Activity: Repeat every record word for word and omit the images.

*** Task input ***

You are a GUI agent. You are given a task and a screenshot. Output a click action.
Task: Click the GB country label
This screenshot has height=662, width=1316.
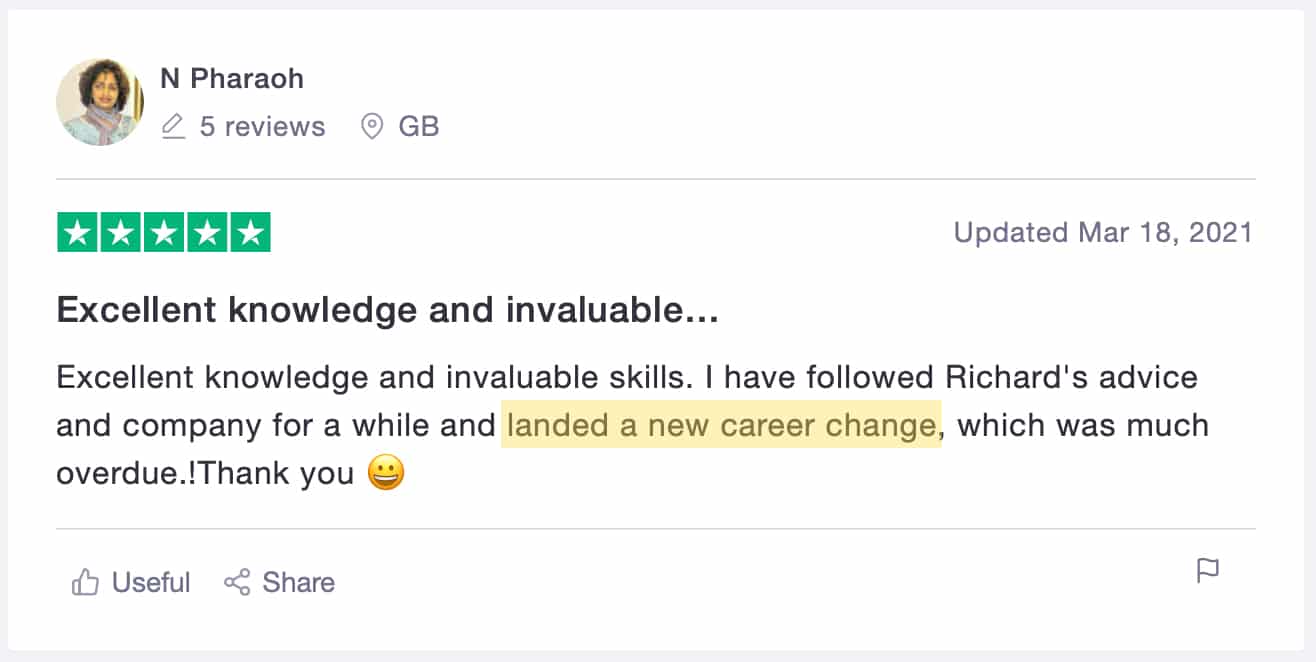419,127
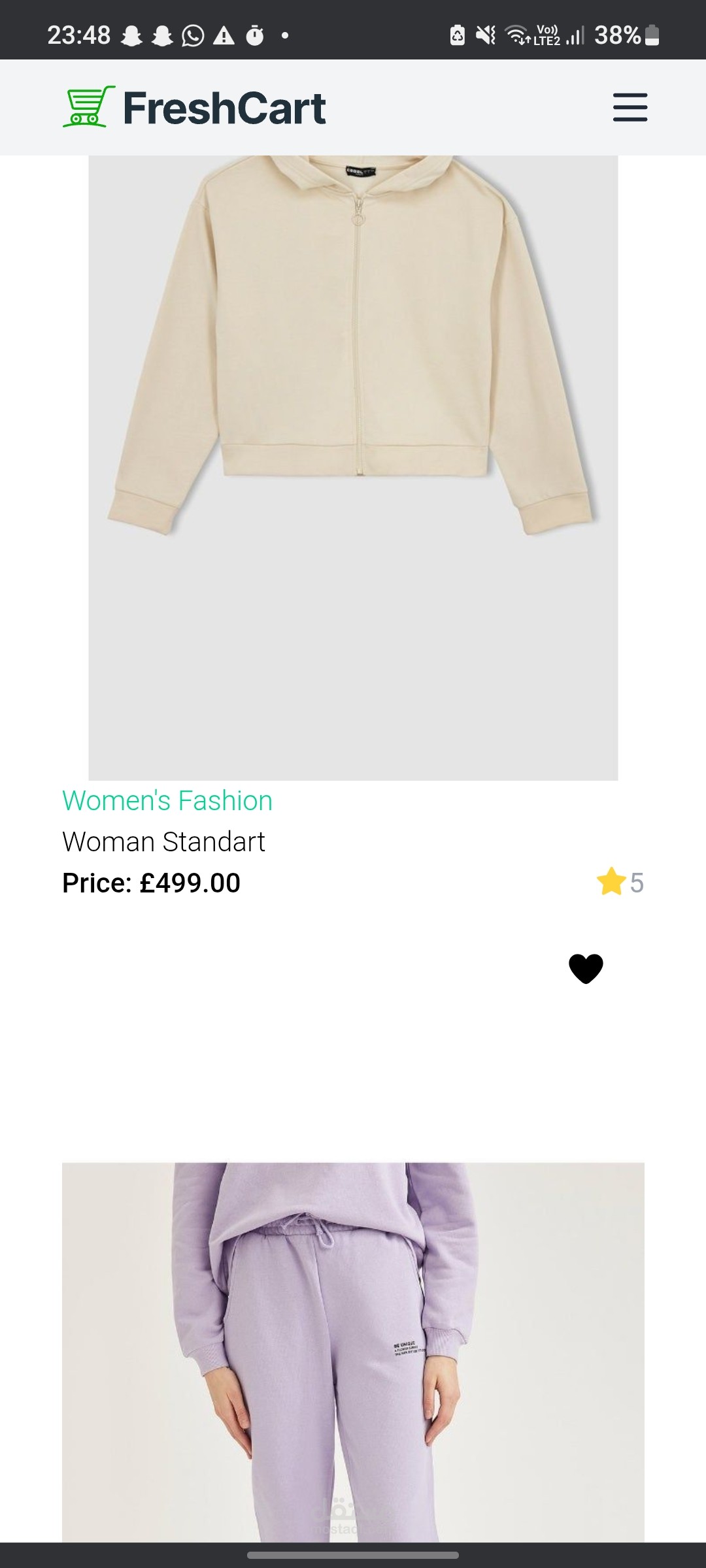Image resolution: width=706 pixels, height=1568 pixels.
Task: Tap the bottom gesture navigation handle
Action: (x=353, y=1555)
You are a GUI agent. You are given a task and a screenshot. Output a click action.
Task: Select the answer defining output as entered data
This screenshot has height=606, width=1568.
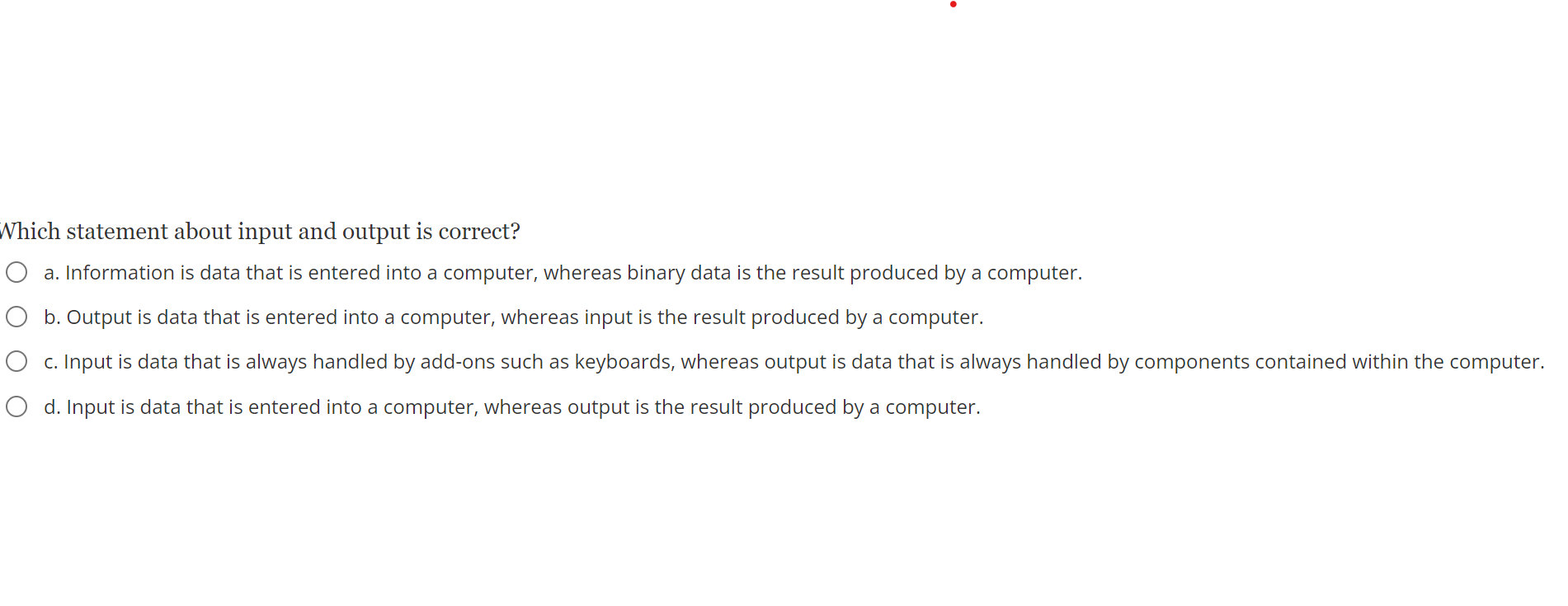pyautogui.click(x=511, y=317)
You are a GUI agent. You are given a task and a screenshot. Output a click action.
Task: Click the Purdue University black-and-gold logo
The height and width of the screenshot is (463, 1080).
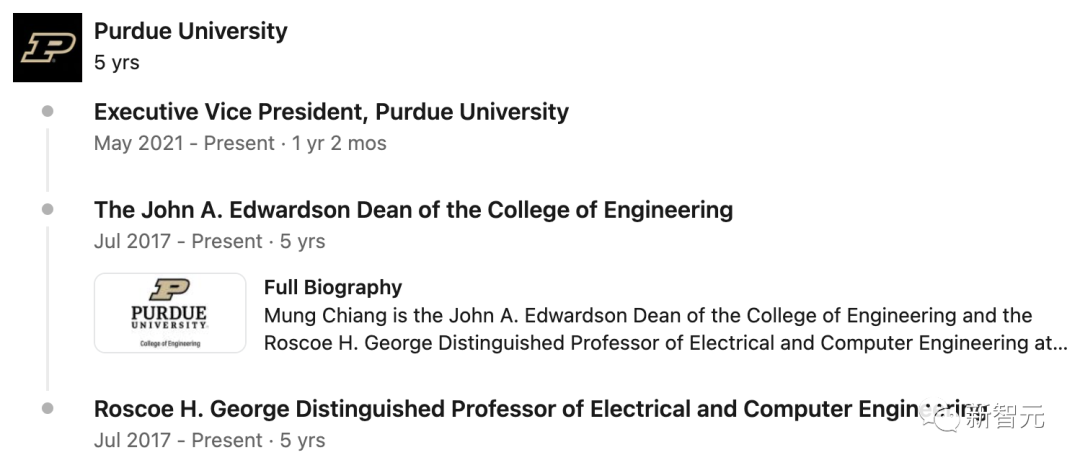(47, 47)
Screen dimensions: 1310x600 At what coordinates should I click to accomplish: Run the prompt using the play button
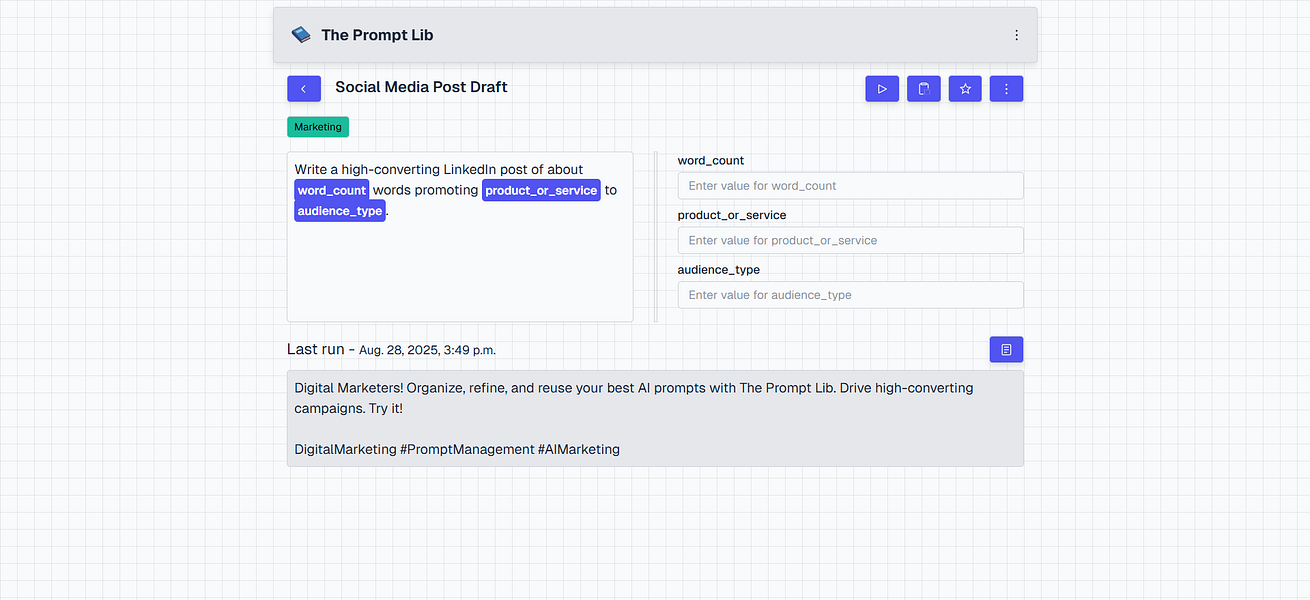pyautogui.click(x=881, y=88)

*** End of Task input ***

Answer to this exercise:
You are a GUI agent. You are given a task and a screenshot. Output a click action.
Task: Click the GB country label
This screenshot has height=662, width=1316.
419,127
Image resolution: width=706 pixels, height=1568 pixels.
Task: Tap the bottom gesture navigation handle
Action: (x=353, y=1555)
You are a GUI agent. You are given a task and a screenshot. Output a click action.
Task: Select the answer defining output as entered data
This screenshot has height=606, width=1568.
pyautogui.click(x=511, y=317)
You are a GUI agent. You are given a task and a screenshot. Output a click action.
Task: Click the Purdue University black-and-gold logo
The height and width of the screenshot is (463, 1080).
(47, 47)
Screen dimensions: 1310x600 At what coordinates should I click to accomplish: Run the prompt using the play button
pyautogui.click(x=881, y=88)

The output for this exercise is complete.